Levanto is the gateway to Cinque Terre (pronounced CHINK-weh TAY-reh). Literally meaning “the five lands”, this region is a national park in the region of Liguria/The Gulf of Genoa, with five tiny isolated well-preserved villages and no tourist auto traffic. Visitors hike the trails between towns, or do like we did, take the train into town and between the villages. After a lazy, rainy morning of breakfast in bed and watching Finding Nemo for about the hundredth time, the rain cleared up and we started with the furthest town and worked our way up. We were very lucky as the weather even got pretty warm and sunny in the afternoon. We got lost in tiny labyrinth-like corridors in residential areas with steep, steep stone stairways. I can’t imagine being elderly or overweight and living there! But, it definitely worked up our appetite!
We also literally ATE our way throughout four of the five towns on the first day. We ate much of the region’s “cucina tipica” (local specialties), as listed in the Rick Steves book that we picked up from the “free library” at B&W Campers. First, we started off with a morning foccacia walking to the train station in Levanto. Originating in Cinque Terre’s region of Liguria, locals say the best focaccia is made between Cinque Terre and Genoa (which we passed near the France border).
Then, a mid-day snack of fried calamari from Te la Do Io la Merenda (means “I’ll give you a snack”) topped off with a café-flavored gelato in Riomaggiore. Then, Kai woke from her nap, so we got another cheese foccacia for her. We followed up with a strawberry sorbetto for Kai in the town of Corniglia. Then, we had a wonderful dinner at a tiny little restaurant, Trattoria del Capitano in Vernazza. Here, Sean had the Tegame alla Vernazza, made with accuighe (fresh anchovies…looked and tasted more like fresh sardines), potatoes, tomatoes, white wine, olive oil and herbs. He also had fresh pasta with pesto, made with basil, half Parmigiano cow/half Pecorino sheep cheese, garlic, olive oil and pine nuts. This is also born in this region. Basil is supposed to really love the Ligurian climate.

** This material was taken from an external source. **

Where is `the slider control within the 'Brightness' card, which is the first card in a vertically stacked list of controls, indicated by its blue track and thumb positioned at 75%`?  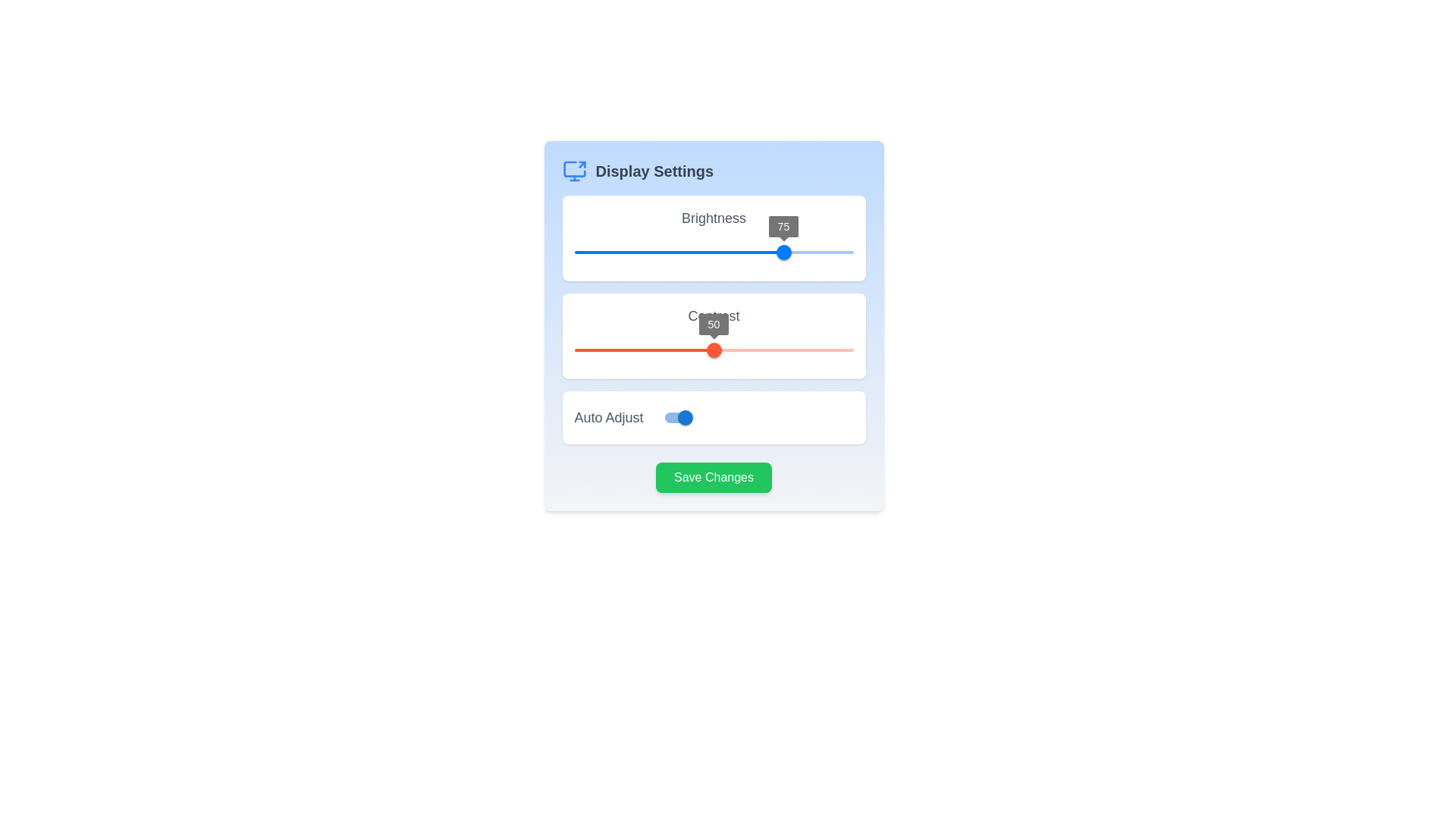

The next day, we started off in Vernazza again. Since we arrived right before sunset, ready for dinner, we wanted to see more of the town. We woke up our calves by starting with a climb up more stone steps all the way up to the top near one of the town’s towers for a breathtaking view. The waves, which were way mellow the day before, picked up quite a bit, so we headed back down to town to sit right in front of the harbor and watch the waves crash over the breakwater. It gave us a great show!
Next, we headed to the last town, Monterosso al Mare. We strolled around and picked up a bottle of another cucina tipica, sciacchetra. This dessert wine is made from near raisons. For a regular wine, 10 kilos of grapes yields seven liters. For sciacchetra, 10 kilos makes 1.5 liters. By then, the atmosphere of Cinque Terre had really sunk-in, and we were completely on slow time. We spend the rest of our afternoon at a café while Kailani got some more time in their local playground. (PS: Thanks Christina, for recommending that we visit this place!)
By the way, we are at least getting by with speaking Italiano, at least so far. Especially in Cinque Terre, there are a lot of Americans as well as tourists in general. So, the locals all seem to understand English pretty well. For us, Italian seems like a mix between French and Spanish, with a vowel at the end of every word.